TASK INPUTS:
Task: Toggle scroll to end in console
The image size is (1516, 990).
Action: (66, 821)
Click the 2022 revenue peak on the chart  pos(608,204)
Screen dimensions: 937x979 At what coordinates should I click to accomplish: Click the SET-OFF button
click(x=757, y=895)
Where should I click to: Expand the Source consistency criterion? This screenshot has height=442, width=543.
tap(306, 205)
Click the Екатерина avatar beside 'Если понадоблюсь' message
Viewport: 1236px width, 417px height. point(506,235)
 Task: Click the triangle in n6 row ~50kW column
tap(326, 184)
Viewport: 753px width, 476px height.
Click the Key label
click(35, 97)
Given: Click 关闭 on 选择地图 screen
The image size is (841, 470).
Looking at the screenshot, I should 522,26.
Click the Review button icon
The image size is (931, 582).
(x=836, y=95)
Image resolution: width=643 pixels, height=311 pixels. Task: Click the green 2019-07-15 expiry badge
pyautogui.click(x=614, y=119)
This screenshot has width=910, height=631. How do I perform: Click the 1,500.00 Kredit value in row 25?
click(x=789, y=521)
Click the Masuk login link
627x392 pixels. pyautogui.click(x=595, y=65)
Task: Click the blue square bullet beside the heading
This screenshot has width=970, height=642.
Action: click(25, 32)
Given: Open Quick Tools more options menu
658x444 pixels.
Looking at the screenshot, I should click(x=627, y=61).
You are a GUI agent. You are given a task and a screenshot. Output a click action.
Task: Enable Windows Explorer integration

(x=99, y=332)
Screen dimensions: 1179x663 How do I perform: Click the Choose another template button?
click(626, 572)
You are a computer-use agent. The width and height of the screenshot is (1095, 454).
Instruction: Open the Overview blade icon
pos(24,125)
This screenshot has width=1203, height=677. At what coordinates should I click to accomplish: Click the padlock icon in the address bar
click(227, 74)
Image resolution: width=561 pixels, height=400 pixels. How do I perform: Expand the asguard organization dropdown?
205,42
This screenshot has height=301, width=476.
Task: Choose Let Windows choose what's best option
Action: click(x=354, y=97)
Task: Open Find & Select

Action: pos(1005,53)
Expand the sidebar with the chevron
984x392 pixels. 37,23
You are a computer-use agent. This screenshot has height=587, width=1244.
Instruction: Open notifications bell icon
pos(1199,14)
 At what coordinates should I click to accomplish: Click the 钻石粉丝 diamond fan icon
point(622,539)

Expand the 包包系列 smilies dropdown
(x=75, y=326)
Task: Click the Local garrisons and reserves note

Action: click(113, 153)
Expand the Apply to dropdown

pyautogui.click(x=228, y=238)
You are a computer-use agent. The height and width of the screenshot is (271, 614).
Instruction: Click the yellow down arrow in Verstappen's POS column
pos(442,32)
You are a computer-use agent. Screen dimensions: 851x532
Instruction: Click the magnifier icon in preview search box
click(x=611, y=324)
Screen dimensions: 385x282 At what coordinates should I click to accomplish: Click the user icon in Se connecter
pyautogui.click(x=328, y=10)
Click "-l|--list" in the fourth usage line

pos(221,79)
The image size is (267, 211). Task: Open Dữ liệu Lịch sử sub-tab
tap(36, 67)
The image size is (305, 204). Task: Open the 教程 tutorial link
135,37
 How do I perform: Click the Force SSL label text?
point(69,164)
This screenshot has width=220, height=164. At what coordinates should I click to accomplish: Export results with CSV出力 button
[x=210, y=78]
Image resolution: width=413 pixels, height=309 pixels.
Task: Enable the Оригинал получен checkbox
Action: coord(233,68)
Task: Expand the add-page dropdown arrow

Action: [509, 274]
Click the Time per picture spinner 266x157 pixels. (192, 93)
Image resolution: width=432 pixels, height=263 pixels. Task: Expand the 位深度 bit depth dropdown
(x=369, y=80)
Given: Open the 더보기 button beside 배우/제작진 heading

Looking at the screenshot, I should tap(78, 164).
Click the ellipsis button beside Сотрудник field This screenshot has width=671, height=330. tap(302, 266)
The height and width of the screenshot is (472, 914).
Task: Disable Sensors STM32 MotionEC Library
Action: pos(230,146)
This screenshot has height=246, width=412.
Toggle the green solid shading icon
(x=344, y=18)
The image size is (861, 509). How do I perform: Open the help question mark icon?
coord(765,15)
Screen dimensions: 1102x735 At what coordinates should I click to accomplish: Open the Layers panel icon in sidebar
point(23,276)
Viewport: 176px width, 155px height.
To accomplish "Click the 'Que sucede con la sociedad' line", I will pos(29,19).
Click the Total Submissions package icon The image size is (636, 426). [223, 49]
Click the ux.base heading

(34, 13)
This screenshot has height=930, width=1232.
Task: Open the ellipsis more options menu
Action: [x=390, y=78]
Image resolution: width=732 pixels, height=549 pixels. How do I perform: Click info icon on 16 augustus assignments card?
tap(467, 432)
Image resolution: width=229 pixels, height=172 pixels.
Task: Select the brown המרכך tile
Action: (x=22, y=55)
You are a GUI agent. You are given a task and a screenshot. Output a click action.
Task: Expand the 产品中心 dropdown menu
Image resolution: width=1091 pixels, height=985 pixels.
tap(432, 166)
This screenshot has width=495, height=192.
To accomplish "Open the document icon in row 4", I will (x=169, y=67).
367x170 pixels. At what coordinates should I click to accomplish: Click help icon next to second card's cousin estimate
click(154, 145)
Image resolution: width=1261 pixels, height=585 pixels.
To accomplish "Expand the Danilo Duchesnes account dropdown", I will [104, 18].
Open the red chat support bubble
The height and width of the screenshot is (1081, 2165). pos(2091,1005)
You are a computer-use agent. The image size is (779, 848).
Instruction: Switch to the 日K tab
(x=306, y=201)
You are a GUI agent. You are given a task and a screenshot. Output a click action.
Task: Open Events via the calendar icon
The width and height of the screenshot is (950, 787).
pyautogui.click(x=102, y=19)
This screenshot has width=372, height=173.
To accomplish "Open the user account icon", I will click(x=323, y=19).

THE REQUEST: Duplicate all of the lines above exactly, character for character.

ANSWER TO THE EXERCISE:
Task: Toggle scroll to end in console
The image size is (1516, 990).
Action: (66, 821)
Click the 2022 revenue peak on the chart  pos(608,204)
Screen dimensions: 937x979 At what coordinates should I click to accomplish: Click the SET-OFF button
click(x=757, y=895)
Where should I click to: Expand the Source consistency criterion? This screenshot has height=442, width=543.
tap(306, 205)
Click the Екатерина avatar beside 'Если понадоблюсь' message
Viewport: 1236px width, 417px height. point(506,235)
 Task: Click the triangle in n6 row ~50kW column
tap(326, 184)
Viewport: 753px width, 476px height.
Click the Key label
click(35, 97)
Given: Click 关闭 on 选择地图 screen
The image size is (841, 470).
Looking at the screenshot, I should 522,26.
Click the Review button icon
The image size is (931, 582).
(x=836, y=95)
Image resolution: width=643 pixels, height=311 pixels. Task: Click the green 2019-07-15 expiry badge
pyautogui.click(x=614, y=119)
This screenshot has width=910, height=631. How do I perform: Click the 1,500.00 Kredit value in row 25?
click(x=789, y=521)
Click the Masuk login link
627x392 pixels. pyautogui.click(x=595, y=65)
Task: Click the blue square bullet beside the heading
This screenshot has width=970, height=642.
Action: click(25, 32)
Given: Open Quick Tools more options menu
658x444 pixels.
Looking at the screenshot, I should click(x=627, y=61).
You are a GUI agent. You are given a task and a screenshot. Output a click action.
Task: Enable Windows Explorer integration

(x=99, y=332)
Screen dimensions: 1179x663 How do I perform: Click the Choose another template button?
click(626, 572)
You are a computer-use agent. The width and height of the screenshot is (1095, 454).
Instruction: Open the Overview blade icon
pos(24,125)
This screenshot has width=1203, height=677. At what coordinates should I click to accomplish: Click the padlock icon in the address bar
click(227, 74)
Image resolution: width=561 pixels, height=400 pixels. How do I perform: Expand the asguard organization dropdown?
205,42
This screenshot has height=301, width=476.
Task: Choose Let Windows choose what's best option
Action: click(x=354, y=97)
Task: Open Find & Select

Action: pos(1005,53)
Expand the sidebar with the chevron
984x392 pixels. 37,23
You are a computer-use agent. This screenshot has height=587, width=1244.
Instruction: Open notifications bell icon
pos(1199,14)
 At what coordinates should I click to accomplish: Click the 钻石粉丝 diamond fan icon
point(622,539)

Expand the 包包系列 smilies dropdown
(x=75, y=326)
Task: Click the Local garrisons and reserves note

Action: click(113, 153)
Expand the Apply to dropdown

pyautogui.click(x=228, y=238)
You are a computer-use agent. The height and width of the screenshot is (271, 614).
Instruction: Click the yellow down arrow in Verstappen's POS column
pos(442,32)
You are a computer-use agent. Screen dimensions: 851x532
Instruction: Click the magnifier icon in preview search box
click(x=611, y=324)
Screen dimensions: 385x282 At what coordinates should I click to accomplish: Click the user icon in Se connecter
pyautogui.click(x=328, y=10)
Click "-l|--list" in the fourth usage line

pos(221,79)
The image size is (267, 211). Task: Open Dữ liệu Lịch sử sub-tab
tap(36, 67)
The image size is (305, 204). Task: Open the 教程 tutorial link
135,37
 How do I perform: Click the Force SSL label text?
point(69,164)
This screenshot has width=220, height=164. At what coordinates should I click to accomplish: Export results with CSV出力 button
[x=210, y=78]
Image resolution: width=413 pixels, height=309 pixels.
Task: Enable the Оригинал получен checkbox
Action: coord(233,68)
Task: Expand the add-page dropdown arrow

Action: [509, 274]
Click the Time per picture spinner 266x157 pixels. (192, 93)
Image resolution: width=432 pixels, height=263 pixels. Task: Expand the 位深度 bit depth dropdown
(x=369, y=80)
Given: Open the 더보기 button beside 배우/제작진 heading

Looking at the screenshot, I should tap(78, 164).
Click the ellipsis button beside Сотрудник field This screenshot has width=671, height=330. tap(302, 266)
The height and width of the screenshot is (472, 914).
Task: Disable Sensors STM32 MotionEC Library
Action: pos(230,146)
This screenshot has height=246, width=412.
Toggle the green solid shading icon
(x=344, y=18)
The image size is (861, 509). How do I perform: Open the help question mark icon?
coord(765,15)
Screen dimensions: 1102x735 At what coordinates should I click to accomplish: Open the Layers panel icon in sidebar
point(23,276)
Viewport: 176px width, 155px height.
To accomplish "Click the 'Que sucede con la sociedad' line", I will pos(29,19).
Click the Total Submissions package icon The image size is (636, 426). [223, 49]
Click the ux.base heading

(34, 13)
This screenshot has height=930, width=1232.
Task: Open the ellipsis more options menu
Action: [x=390, y=78]
Image resolution: width=732 pixels, height=549 pixels. How do I perform: Click info icon on 16 augustus assignments card?
tap(467, 432)
Image resolution: width=229 pixels, height=172 pixels.
Task: Select the brown המרכך tile
Action: (x=22, y=55)
You are a GUI agent. You are given a task and a screenshot. Output a click action.
Task: Expand the 产品中心 dropdown menu
Image resolution: width=1091 pixels, height=985 pixels.
tap(432, 166)
This screenshot has width=495, height=192.
To accomplish "Open the document icon in row 4", I will (x=169, y=67).
367x170 pixels. At what coordinates should I click to accomplish: Click help icon next to second card's cousin estimate
click(154, 145)
Image resolution: width=1261 pixels, height=585 pixels.
To accomplish "Expand the Danilo Duchesnes account dropdown", I will [104, 18].
Open the red chat support bubble
The height and width of the screenshot is (1081, 2165). pos(2091,1005)
You are a computer-use agent. The image size is (779, 848).
Instruction: Switch to the 日K tab
(x=306, y=201)
You are a GUI agent. You are given a task and a screenshot. Output a click action.
Task: Open Events via the calendar icon
The width and height of the screenshot is (950, 787).
pyautogui.click(x=102, y=19)
This screenshot has width=372, height=173.
To accomplish "Open the user account icon", I will click(x=323, y=19).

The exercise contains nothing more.